Gesellschaft | 15.01.2013

Ende mit dem Weltende

Text von Veronika Henschel | Bilder von Pixelio.de
Der grosse Tag ist vorbei. Er war wie jeder andere, es kam einer vorher, es folgte ihm ein nächster. Die Welt ging nicht wie vielerorts angekündigt am 21. Dezember 2012 unter. Mittlerweile schreiben wir sogar schon das Jahr 2013, und alles ist beim Alten. Oder ist die Welt womöglich untergegangen, ohne dass wir es gemerkt haben? Und wie sollen wir nun weiterleben?
Die Maya sorgten mit ihrem Kalendersystem für Weltuntergangsstimmung.
Bild: Pixelio.de

Unzählige Spekulanten aus aller Welt fanden Erklärungen für den Untergang der Welt, wie sie unterschiedlicher nicht sein könnten. Sonnenstürme, ein Meteorit oder ein tödlicher Virus sind nur einige Beispiele. Merkwürdigerweise kamen fast alle Theoretiker zum gleichen Datum, an dem das Weltende hätte stattfinden sollen. Angeblich hört der Kalender der als Hochkultur bekannten Maya am 21. Dezember 2012 auf. Einige kamen so zu der Annahme, dass dann auch die Welt endet. Doch am 21. Dezember 2012 passierte nichts. Alles blieb gleich.

 

Was die Maya wirklich glauben

Der  Langzeitkalender der Maya beginnt im Jahr 3114 vor Christus. Es gibt verschiedene Einheiten, in denen gezählt wird, ähnlich den Tagen, Wochen, Monaten und Jahren. Am 21. Dezember 2012 kehrte er erstmals an den Nullpunkt zurück. Der Kalender hat sozusagen erstmals alle Tage, Wochen und Monate durchlaufen. In Fachsprache sagt man, dass nun ein ganzer Zyklus beendet ist.  Die Maya sprachen nie von einem Kalender, der ein Ende hat.
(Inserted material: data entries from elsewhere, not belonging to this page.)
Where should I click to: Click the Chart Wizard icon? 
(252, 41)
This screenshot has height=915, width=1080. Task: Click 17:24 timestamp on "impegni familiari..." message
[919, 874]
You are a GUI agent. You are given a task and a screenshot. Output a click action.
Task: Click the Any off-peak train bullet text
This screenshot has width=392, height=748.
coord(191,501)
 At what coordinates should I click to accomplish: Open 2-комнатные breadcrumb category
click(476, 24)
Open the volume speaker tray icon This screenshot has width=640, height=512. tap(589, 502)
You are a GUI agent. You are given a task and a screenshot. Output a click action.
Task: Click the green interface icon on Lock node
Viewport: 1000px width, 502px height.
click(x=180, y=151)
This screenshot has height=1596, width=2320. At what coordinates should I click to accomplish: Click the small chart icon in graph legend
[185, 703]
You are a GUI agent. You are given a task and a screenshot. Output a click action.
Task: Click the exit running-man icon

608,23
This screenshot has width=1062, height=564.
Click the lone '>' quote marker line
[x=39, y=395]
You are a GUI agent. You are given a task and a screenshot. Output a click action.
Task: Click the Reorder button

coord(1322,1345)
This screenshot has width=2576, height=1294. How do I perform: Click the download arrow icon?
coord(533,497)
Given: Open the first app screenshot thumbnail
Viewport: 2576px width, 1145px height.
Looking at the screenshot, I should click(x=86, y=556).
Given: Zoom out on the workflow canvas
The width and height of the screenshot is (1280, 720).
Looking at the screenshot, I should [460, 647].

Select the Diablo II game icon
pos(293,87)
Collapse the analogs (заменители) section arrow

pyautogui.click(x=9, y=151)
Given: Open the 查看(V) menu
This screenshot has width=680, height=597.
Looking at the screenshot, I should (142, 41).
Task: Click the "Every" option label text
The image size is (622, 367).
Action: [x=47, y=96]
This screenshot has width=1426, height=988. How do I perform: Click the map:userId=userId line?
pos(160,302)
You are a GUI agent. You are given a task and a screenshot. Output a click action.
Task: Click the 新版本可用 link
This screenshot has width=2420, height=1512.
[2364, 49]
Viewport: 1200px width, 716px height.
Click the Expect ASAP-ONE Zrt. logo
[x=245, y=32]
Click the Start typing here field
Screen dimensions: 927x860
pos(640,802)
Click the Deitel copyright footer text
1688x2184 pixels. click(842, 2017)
Schliesslich lassen sich in ihren Schriften auch Prophezeiungen zu Jahren nach 2012 finden. Laut dem Experten David Stuart sei dieser «Weltuntergangstag« nur ein spezieller Jahrestag der Schöpfung  und kein Grund zur Sorge.

 

Heute leben etwa sechs Millionen Maya in Südamerika verteilt. Während sich der moderne Mensch  mit Apokalypsen und Bunkern beschäftigt, haben die Maya mit Problemen wie ausbleibendem Regen oder Landraub zu kämpfen. Sie glaubten nicht an einen Untergangam 21. Dezember 2012, sondern vielmehr an einen Bewusstseinssprung, eine Veränderung der Welt – auch ihrer Welt . Deshalb feierten sie den 21. Dezember 2012 auch mit einem grossen Fest.

 

 

Und was nun?

Da man sich dem Hype um den Weltuntergang ähnlich dem einer Fussballweltmeisterschaft kaum entziehen kann, beschloss ich zu Anfang des Jahres, mich voll auf das Ende einzustellen. Ich nahm an, die Welt würde wirklich am 21. Dezember 2012 untergehen.Das ganze Jahr lang habe ich mir immer wieder Gedanken darüber gemacht, was die zwölf Dinge sind,  die jeder unbedingt erlebt haben sollte. Es war aufregend und spannend, die Liste abzuarbeiten. Doch je näher der Dezember kam, desto mehr Dinge fielen mir ein, die eigentlich auch noch dazu gehören würden. Knallhart musste selektiert werden.

 

Die Welt ist nicht untergegangen. Man könnte sagen, dass das sowieso klar war und natürlich alles weitergehe wie bisher. Man kann sich aber auch ein Herz fassen  und die neue Chance nutzen, die uns durch den Nicht-Untergang der Welt geschenkt wurde. Um Dinge zu tun, die man schon immer einmal tun wollte. Um Vorsätze einzuhalten und nicht weiter zu verschieben. Ganz einfach um zu leben, ganz nach dem Motto “Carpe Diem” – nutze den Tag. Das Weltende kann dann den Apokalypse-Theoretikern überlassen werden. Denn die werden überraschend schnell vergessen, dass die Welt schon wieder nicht untergegangen ist und ein neues Datum finden, vor dem wir uns fürchten dürfen.

 

 

Zur Serie


Dieser Artikel ist der letzte aus der Serie “Das Ende ist nah”. Einmal im Monat legte Tink.ch-Autorin Veronika Henschel hier Dinge nahe, die man unbedingt noch tun sollte, bevor die Welt am 21. Dezember hätteuntergegangen sein sollen.